Born in Vermont in 1810, Nichols grew up in the midst of the fierce religious revivals taking place in New England during the 1820s and 1830s. Joining the Baptist Church at the age of eight, Nichols was an ardent reader of the Bible throughout her childhood, a pursuit which served her in good stead later in life, when she used her extensive knowledge of scripture to counter the arguments of anti-woman's rights clergymen. A sharply intelligent and intellectually restless young woman, Clarina informed her father that "if he had to choose between giving her a fine dowry or an education, she wanted more schooling" (p. 20). After her education was completed, Nichols worked as a teacher near her childhood home.
In 1830, Nichols married Justin Carpenter, an aimless young man with a law degree and no particular ambitions. The marriage was not a happy one: Nichols was constantly struggling to support herself, her husband, and later their three children through her work as a teacher and a writer, and suffered both physical and emotional abuse from her husband. These experiences, Eickhoff argues, made Nichols painfully aware of the ways in which women were systematically disempowered in American society. Stripped of all rights after marriage and presented with very limited employment opportunities, American women, Nichols realized, faced significant obstacles to realizing their intellectual potential, obtaining economic independence, and finding a voice within the "public sphere" of politics and reform.

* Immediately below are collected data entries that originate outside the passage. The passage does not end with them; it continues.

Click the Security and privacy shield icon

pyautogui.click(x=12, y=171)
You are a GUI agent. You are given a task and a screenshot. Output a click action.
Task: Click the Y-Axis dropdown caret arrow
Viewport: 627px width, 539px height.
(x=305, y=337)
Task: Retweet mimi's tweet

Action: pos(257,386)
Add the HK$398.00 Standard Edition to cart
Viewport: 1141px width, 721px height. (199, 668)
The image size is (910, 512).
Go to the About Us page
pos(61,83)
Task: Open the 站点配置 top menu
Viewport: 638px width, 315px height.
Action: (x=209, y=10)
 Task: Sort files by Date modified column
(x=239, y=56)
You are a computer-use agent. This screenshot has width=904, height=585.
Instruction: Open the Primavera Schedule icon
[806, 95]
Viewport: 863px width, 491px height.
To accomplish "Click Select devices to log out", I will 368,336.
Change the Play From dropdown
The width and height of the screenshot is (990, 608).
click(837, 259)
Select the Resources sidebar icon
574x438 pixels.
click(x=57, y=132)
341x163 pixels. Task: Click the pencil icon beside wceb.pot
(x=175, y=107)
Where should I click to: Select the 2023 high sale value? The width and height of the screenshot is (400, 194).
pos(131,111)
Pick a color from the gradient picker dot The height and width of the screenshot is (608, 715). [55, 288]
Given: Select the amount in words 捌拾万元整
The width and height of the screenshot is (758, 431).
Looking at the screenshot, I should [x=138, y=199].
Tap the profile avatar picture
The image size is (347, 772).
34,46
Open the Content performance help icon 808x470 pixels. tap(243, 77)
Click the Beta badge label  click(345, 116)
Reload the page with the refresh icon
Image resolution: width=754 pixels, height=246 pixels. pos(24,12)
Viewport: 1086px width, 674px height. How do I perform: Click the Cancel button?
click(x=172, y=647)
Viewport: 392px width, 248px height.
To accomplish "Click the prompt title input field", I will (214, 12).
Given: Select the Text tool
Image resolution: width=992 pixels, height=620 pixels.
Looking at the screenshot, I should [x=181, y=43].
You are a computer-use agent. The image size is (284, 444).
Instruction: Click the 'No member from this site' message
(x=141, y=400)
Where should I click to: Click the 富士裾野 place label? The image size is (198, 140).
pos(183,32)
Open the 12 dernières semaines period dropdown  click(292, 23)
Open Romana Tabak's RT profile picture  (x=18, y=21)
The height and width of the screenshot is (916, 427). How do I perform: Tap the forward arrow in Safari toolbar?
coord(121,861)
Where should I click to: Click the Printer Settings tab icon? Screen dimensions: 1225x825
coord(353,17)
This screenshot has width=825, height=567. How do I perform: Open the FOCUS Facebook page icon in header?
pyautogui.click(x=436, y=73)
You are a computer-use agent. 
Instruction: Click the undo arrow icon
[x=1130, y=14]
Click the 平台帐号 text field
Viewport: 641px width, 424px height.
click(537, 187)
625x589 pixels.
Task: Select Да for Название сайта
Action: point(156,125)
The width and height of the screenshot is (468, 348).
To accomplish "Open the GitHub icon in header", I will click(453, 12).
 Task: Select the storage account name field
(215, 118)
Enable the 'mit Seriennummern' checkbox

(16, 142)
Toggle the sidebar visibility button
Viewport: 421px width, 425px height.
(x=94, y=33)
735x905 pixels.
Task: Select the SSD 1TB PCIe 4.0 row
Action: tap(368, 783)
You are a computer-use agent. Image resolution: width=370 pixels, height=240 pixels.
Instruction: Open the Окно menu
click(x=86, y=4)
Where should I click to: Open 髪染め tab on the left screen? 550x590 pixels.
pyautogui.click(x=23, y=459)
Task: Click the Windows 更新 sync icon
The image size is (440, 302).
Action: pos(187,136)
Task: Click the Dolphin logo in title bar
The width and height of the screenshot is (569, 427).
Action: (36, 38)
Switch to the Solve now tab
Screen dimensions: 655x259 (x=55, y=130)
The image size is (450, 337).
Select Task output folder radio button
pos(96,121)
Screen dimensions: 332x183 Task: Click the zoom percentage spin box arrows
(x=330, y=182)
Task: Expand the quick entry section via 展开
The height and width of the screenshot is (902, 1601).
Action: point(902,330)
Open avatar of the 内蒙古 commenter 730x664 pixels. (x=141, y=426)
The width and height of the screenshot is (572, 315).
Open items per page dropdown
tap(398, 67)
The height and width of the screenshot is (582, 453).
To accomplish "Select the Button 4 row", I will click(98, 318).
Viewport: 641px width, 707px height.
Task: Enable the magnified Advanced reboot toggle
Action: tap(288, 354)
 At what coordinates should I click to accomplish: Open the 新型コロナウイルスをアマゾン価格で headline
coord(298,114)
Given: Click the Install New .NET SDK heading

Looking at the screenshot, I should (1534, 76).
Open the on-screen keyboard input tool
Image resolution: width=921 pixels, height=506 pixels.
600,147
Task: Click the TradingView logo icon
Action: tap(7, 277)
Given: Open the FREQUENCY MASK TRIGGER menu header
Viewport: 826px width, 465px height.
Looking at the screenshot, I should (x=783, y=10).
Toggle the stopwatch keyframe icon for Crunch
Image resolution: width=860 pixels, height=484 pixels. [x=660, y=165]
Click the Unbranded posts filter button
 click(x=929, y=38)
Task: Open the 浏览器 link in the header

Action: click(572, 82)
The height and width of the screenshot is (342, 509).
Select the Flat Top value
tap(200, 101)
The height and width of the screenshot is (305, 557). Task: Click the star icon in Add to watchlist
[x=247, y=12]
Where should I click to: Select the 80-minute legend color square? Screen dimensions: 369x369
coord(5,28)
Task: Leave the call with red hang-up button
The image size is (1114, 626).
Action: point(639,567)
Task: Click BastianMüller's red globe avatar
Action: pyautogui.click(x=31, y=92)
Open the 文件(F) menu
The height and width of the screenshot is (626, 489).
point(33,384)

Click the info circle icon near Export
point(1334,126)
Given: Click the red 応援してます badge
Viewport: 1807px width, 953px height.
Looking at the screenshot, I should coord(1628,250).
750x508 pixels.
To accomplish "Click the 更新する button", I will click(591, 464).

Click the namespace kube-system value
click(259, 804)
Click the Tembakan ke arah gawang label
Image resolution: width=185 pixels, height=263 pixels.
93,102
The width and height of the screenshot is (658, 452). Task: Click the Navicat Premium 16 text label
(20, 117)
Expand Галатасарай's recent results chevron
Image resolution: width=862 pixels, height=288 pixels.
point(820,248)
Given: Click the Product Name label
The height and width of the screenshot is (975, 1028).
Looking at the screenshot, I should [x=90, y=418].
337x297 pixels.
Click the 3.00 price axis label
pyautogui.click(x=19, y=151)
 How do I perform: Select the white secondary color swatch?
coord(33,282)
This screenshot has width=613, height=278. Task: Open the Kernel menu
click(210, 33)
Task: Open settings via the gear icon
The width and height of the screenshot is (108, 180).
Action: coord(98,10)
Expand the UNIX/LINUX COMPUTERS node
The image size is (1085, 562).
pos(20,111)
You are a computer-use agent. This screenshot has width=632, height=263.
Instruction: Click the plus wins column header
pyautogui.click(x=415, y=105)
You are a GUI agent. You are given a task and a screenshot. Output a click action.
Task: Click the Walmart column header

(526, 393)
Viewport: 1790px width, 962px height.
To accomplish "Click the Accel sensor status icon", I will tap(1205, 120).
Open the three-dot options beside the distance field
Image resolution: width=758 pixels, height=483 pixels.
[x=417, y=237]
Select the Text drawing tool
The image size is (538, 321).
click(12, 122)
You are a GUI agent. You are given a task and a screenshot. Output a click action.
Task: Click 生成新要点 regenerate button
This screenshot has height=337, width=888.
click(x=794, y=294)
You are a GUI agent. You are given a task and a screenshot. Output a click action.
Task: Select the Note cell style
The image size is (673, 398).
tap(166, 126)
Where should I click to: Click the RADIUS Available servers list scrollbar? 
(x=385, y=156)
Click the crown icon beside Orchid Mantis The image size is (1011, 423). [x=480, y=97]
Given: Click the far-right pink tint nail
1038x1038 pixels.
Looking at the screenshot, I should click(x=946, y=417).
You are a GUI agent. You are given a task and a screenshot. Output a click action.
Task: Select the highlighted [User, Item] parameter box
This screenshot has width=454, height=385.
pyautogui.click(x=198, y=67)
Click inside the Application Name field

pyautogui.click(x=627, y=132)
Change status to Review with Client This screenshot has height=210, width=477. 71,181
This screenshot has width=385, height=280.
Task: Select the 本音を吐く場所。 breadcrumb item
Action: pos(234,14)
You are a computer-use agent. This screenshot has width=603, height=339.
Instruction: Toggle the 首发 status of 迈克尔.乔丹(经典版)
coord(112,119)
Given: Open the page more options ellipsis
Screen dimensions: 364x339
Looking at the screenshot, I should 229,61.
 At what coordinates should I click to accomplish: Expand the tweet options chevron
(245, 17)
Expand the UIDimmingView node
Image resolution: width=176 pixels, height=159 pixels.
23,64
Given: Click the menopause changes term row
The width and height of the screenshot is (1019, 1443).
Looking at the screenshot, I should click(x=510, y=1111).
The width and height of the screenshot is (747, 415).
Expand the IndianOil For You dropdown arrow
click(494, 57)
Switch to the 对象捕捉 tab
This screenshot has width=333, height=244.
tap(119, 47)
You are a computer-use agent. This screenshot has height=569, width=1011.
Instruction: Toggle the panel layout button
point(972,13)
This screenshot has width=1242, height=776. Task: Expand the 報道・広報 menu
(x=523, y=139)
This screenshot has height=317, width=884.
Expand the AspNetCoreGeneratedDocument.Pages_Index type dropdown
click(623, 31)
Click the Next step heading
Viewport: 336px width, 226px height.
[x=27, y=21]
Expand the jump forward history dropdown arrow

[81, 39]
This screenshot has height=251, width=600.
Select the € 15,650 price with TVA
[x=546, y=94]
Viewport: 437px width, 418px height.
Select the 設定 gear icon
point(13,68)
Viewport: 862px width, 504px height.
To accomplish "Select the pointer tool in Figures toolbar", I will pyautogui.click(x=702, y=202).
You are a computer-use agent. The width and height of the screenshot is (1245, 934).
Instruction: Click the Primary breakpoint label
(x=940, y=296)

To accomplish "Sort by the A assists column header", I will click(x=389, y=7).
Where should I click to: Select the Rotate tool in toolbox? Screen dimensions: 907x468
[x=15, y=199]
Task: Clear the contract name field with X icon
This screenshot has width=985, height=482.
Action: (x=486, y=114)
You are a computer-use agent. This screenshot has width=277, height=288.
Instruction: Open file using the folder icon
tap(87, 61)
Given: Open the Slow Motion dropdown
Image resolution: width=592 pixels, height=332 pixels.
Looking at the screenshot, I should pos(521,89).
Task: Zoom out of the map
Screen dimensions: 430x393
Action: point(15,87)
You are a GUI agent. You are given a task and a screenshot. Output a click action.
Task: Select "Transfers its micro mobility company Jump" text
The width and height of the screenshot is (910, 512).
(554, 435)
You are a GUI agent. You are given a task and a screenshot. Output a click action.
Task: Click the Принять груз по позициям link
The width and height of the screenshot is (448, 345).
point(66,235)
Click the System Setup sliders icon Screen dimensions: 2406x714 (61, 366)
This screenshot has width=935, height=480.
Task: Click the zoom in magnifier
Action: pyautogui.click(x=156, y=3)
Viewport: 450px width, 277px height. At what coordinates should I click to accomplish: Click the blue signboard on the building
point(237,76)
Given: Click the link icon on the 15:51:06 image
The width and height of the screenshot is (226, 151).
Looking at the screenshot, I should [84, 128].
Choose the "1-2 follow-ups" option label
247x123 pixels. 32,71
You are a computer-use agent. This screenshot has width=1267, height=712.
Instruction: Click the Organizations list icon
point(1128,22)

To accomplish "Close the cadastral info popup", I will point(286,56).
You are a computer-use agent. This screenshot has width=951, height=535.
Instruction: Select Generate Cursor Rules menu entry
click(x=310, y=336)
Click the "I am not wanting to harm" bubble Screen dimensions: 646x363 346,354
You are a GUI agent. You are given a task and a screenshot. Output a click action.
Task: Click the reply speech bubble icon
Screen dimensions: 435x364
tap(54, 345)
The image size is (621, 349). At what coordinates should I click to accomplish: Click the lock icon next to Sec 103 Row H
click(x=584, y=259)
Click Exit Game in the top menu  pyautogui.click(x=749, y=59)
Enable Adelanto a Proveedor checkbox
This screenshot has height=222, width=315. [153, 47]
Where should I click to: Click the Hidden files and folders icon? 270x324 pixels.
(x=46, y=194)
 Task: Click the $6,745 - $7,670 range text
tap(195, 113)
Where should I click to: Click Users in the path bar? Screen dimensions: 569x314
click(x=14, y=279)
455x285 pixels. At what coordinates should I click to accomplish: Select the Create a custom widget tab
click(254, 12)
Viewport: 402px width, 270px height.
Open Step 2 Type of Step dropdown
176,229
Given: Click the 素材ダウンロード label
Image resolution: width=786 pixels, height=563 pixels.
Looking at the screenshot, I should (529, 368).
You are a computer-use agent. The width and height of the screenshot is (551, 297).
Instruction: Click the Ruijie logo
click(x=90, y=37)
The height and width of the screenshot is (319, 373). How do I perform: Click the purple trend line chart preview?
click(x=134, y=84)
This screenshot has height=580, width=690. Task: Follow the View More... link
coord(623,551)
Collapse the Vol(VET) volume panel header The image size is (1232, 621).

Nichols began to express her ideas about the need for radical social reform in American society in print during the early 1840s, when she became a contributor to the Vermont newspaper Windham County Democrat. Writing articles and editorials that spoke out in favor of the causes of temperance, abolition, and women's rights, Nichols transformed the Democrat into a staunchly pro-reform paper. She used her sharp wit and considerable literary skills to write powerful, persuasive pieces calling for women's rights to their property, children, and wages. In 1843, she obtained a divorce from her husband, subsequently remarrying the editor of the Democrat, George Nichols. George Nichols became seriously ill soon after their marriage, and Nichols quietly (but increasingly confidently) took over her husband's editorial duties.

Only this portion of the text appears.